Which lines run from the one containing "Orange County (1152, 2184)" to the end of the entries? Quote them exactly, and nothing else.

*** Opening of Task data ***

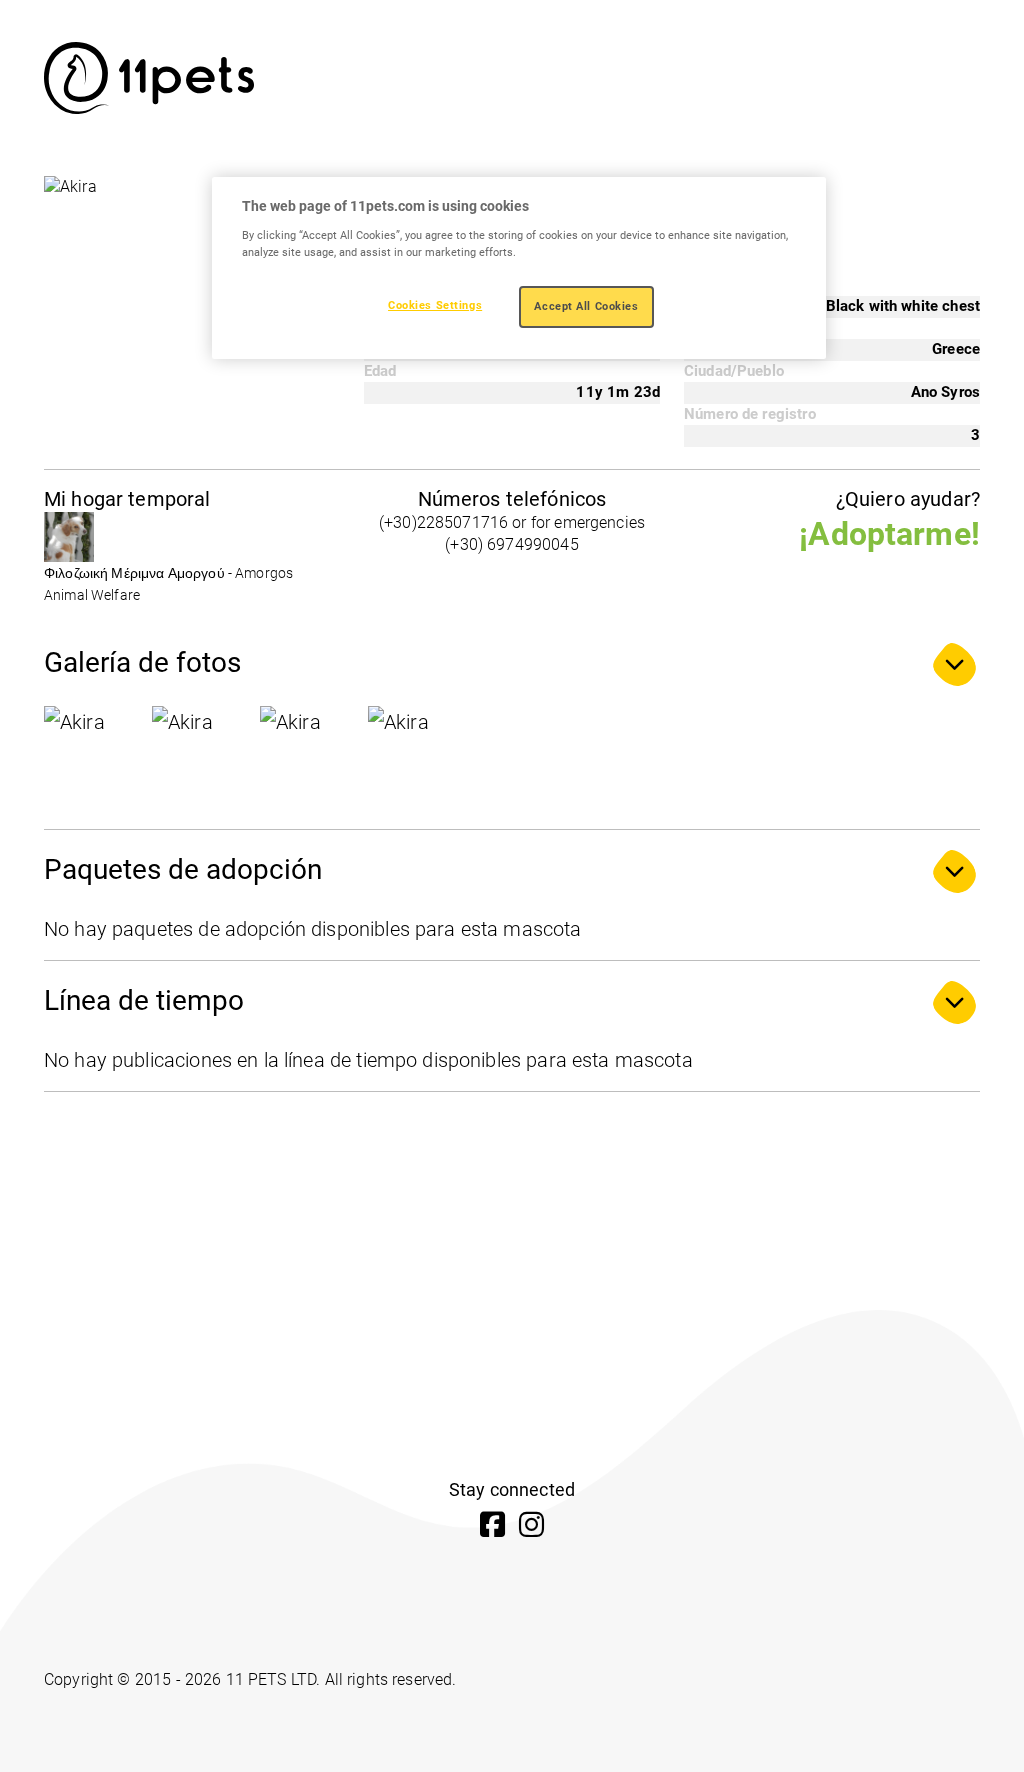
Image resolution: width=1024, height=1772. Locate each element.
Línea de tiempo (144, 1000)
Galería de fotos (142, 662)
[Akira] (94, 756)
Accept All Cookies (586, 306)
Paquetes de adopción (183, 869)
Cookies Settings (435, 305)
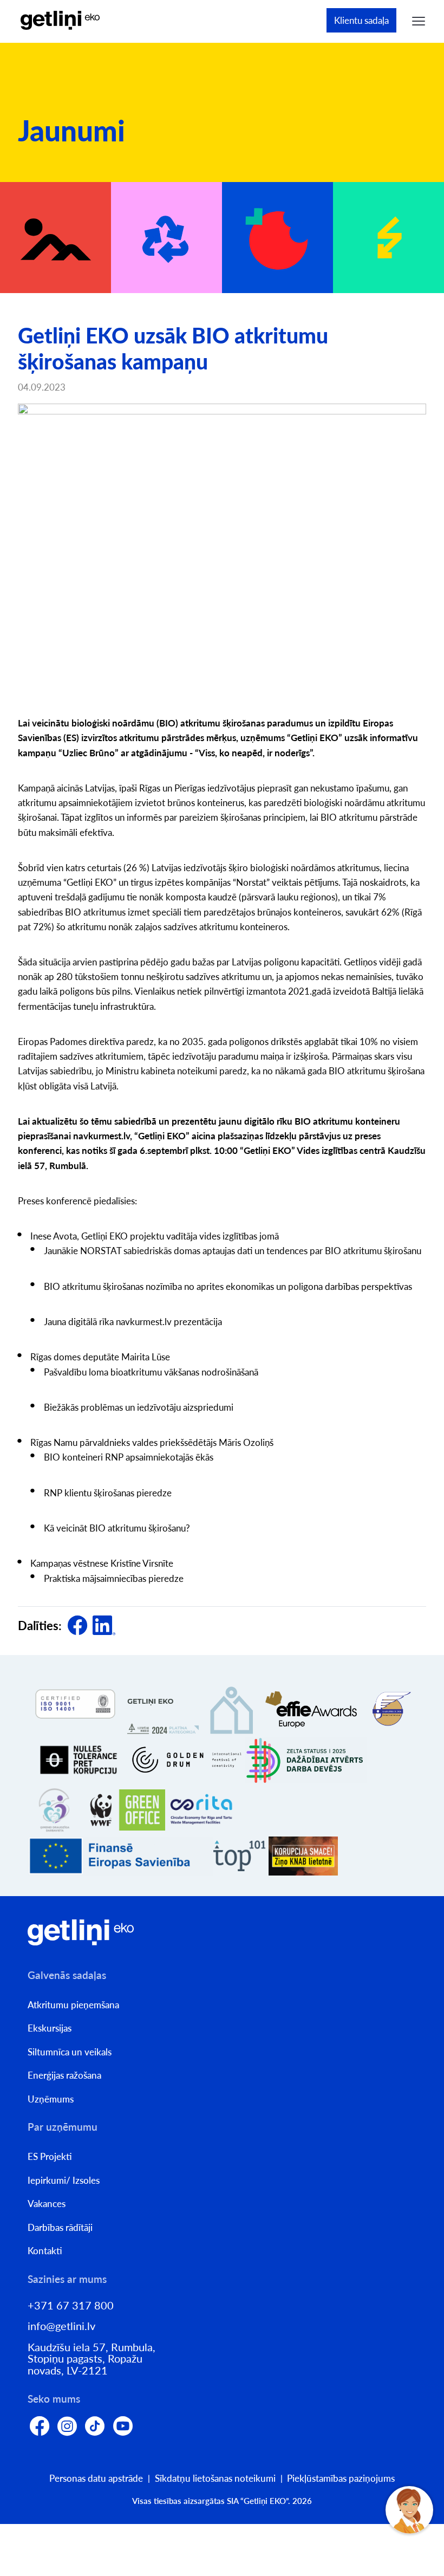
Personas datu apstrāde (96, 2478)
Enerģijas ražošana (64, 2075)
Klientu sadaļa (361, 20)
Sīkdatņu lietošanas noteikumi (215, 2478)
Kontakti (45, 2250)
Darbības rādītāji (60, 2227)
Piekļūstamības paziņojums (341, 2478)
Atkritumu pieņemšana (73, 2004)
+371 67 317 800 (71, 2305)
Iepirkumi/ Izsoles (64, 2180)
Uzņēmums (51, 2099)
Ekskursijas (49, 2028)
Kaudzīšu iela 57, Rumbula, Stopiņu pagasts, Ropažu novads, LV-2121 (91, 2359)
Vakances (47, 2203)
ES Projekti (50, 2156)
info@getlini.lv (61, 2326)
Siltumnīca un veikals (70, 2052)
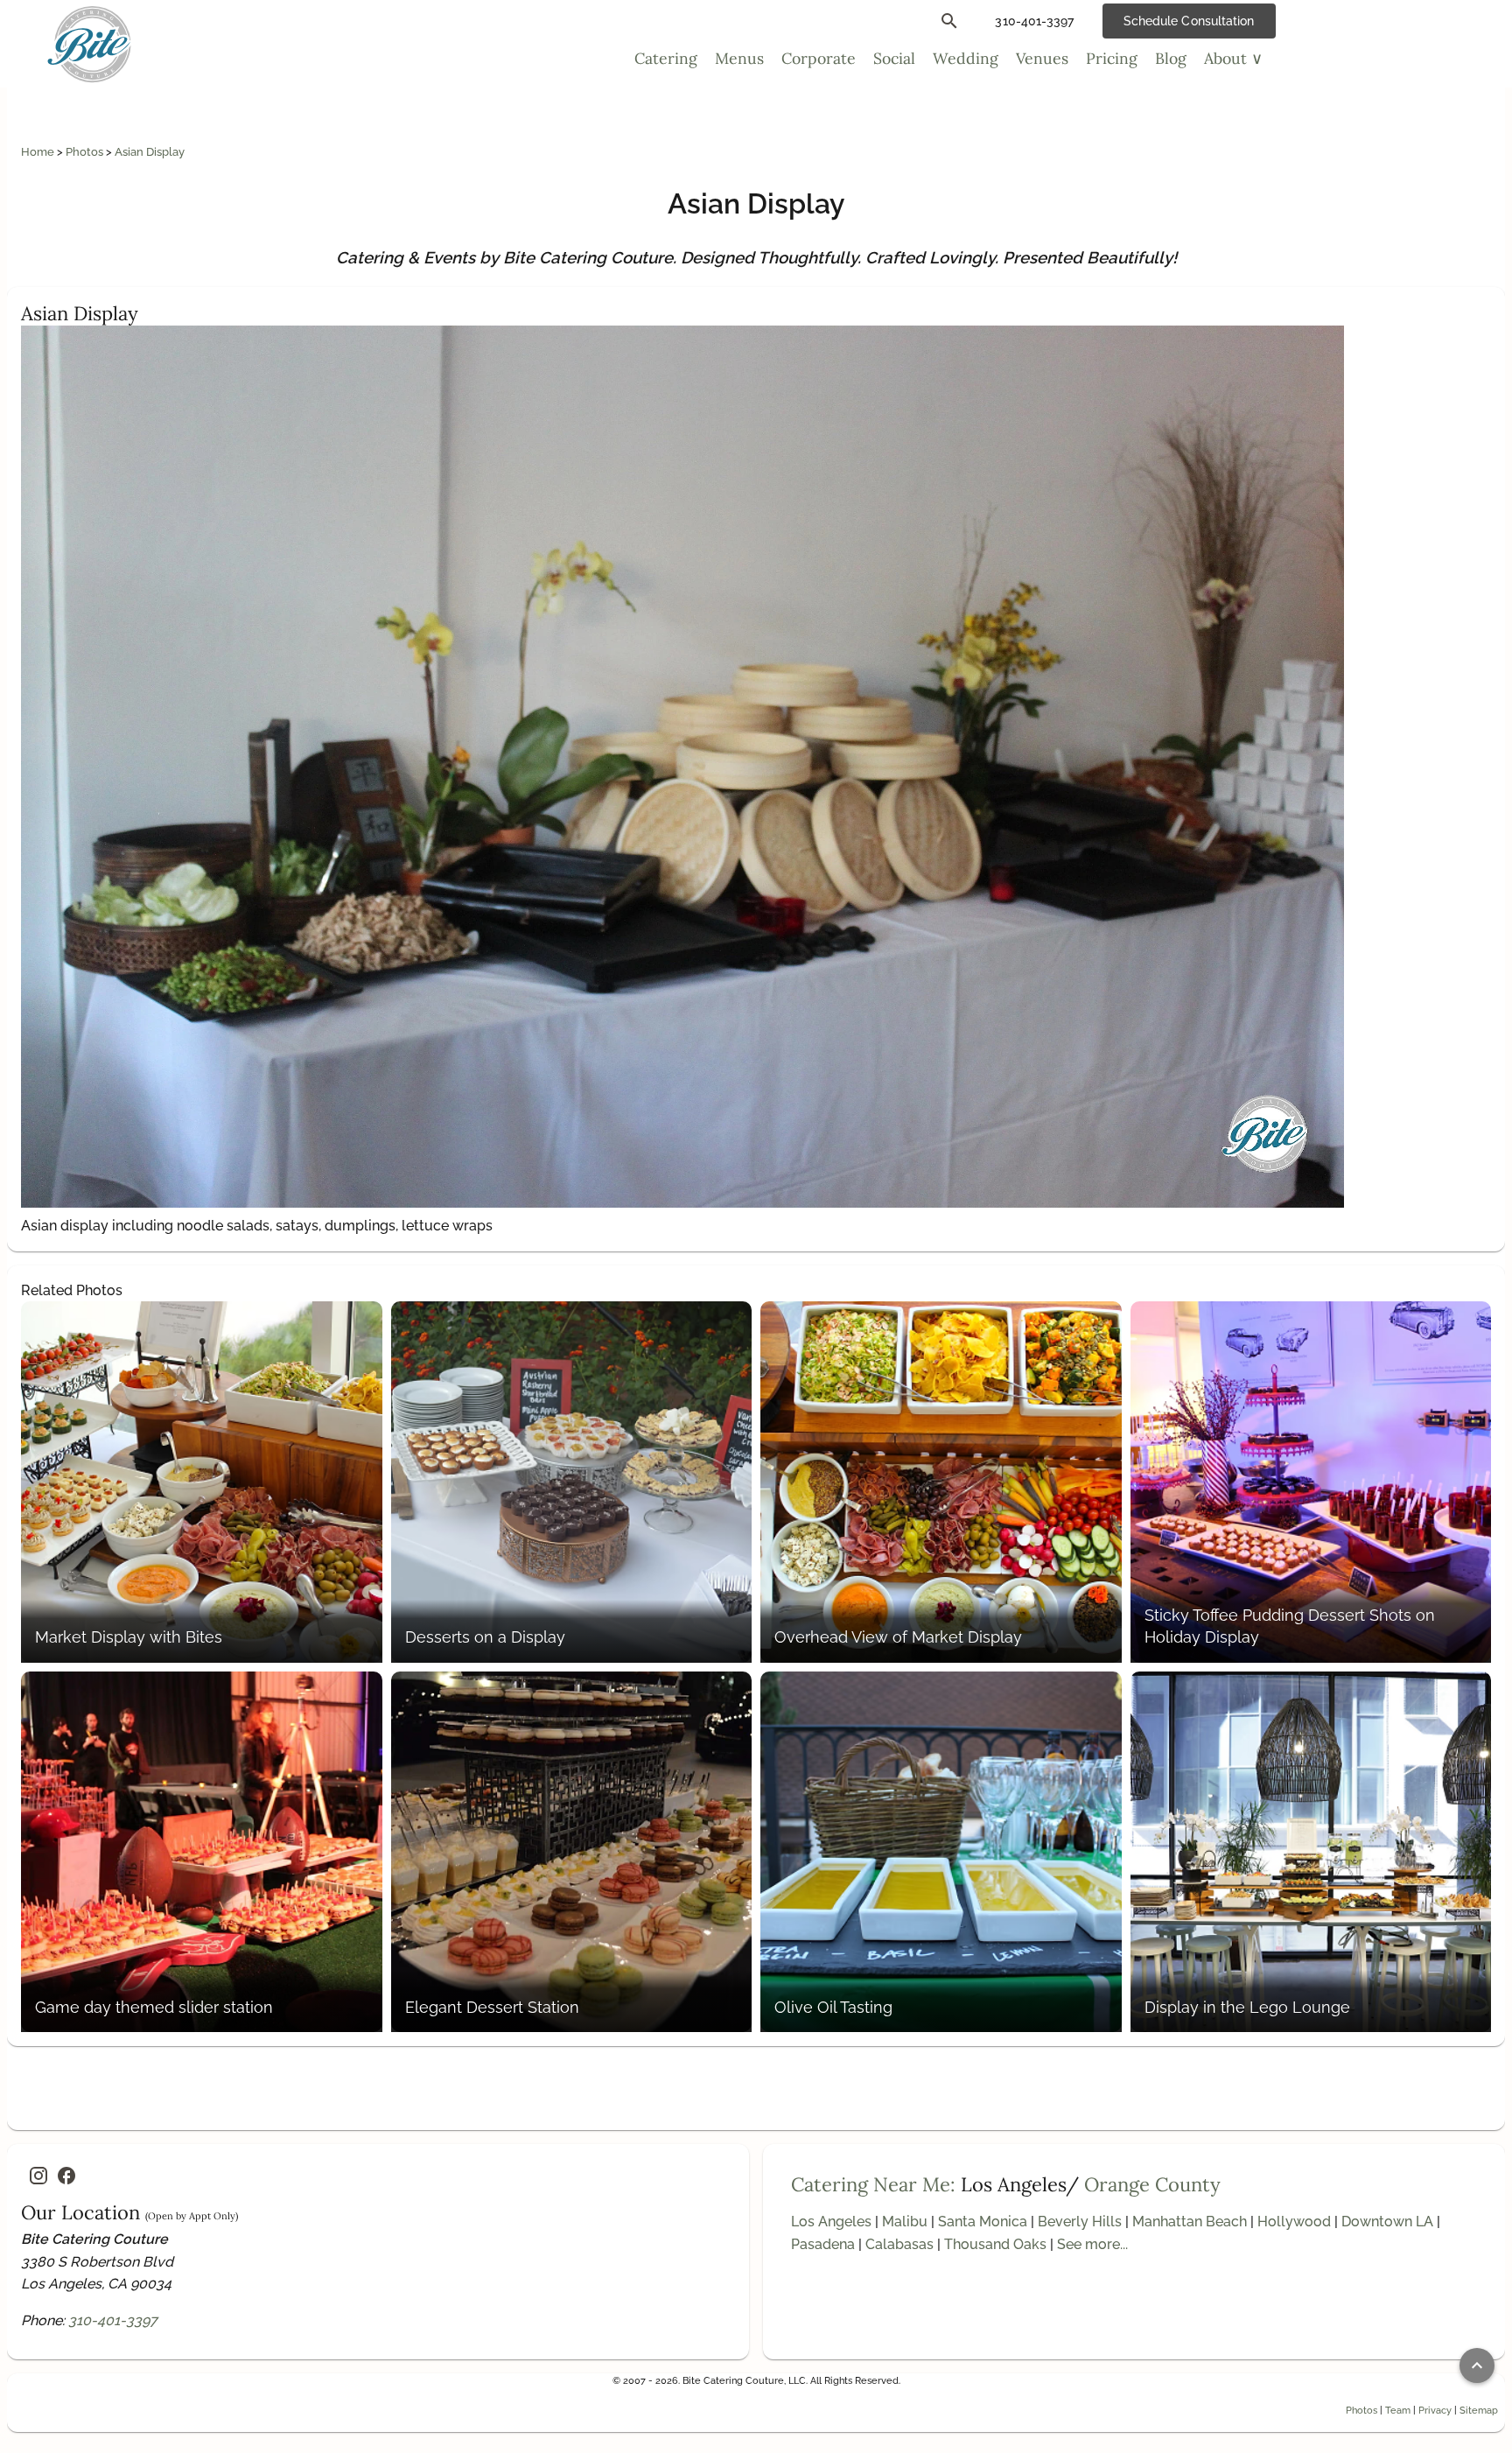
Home (39, 151)
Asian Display (150, 151)
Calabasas (899, 2244)
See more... (1092, 2244)
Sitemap (1479, 2410)
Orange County (1152, 2184)
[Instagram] (38, 2175)
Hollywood (1294, 2221)
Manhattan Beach (1189, 2221)
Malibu (905, 2221)
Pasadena (823, 2244)
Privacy (1435, 2410)
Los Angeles (831, 2221)
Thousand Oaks (995, 2244)
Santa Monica (982, 2221)
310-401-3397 (113, 2320)
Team (1397, 2410)
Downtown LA (1387, 2221)
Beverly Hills (1080, 2221)
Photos (86, 151)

*** Close of Task data ***

= Exercise output =
Orange County (1152, 2184)
[Instagram] (38, 2175)
Hollywood (1294, 2221)
Manhattan Beach (1189, 2221)
Malibu (905, 2221)
Pasadena (823, 2244)
Privacy (1435, 2410)
Los Angeles (831, 2221)
Thousand Oaks (995, 2244)
Santa Monica (982, 2221)
310-401-3397 (113, 2320)
Team (1397, 2410)
Downtown LA (1387, 2221)
Beverly Hills (1080, 2221)
Photos (86, 151)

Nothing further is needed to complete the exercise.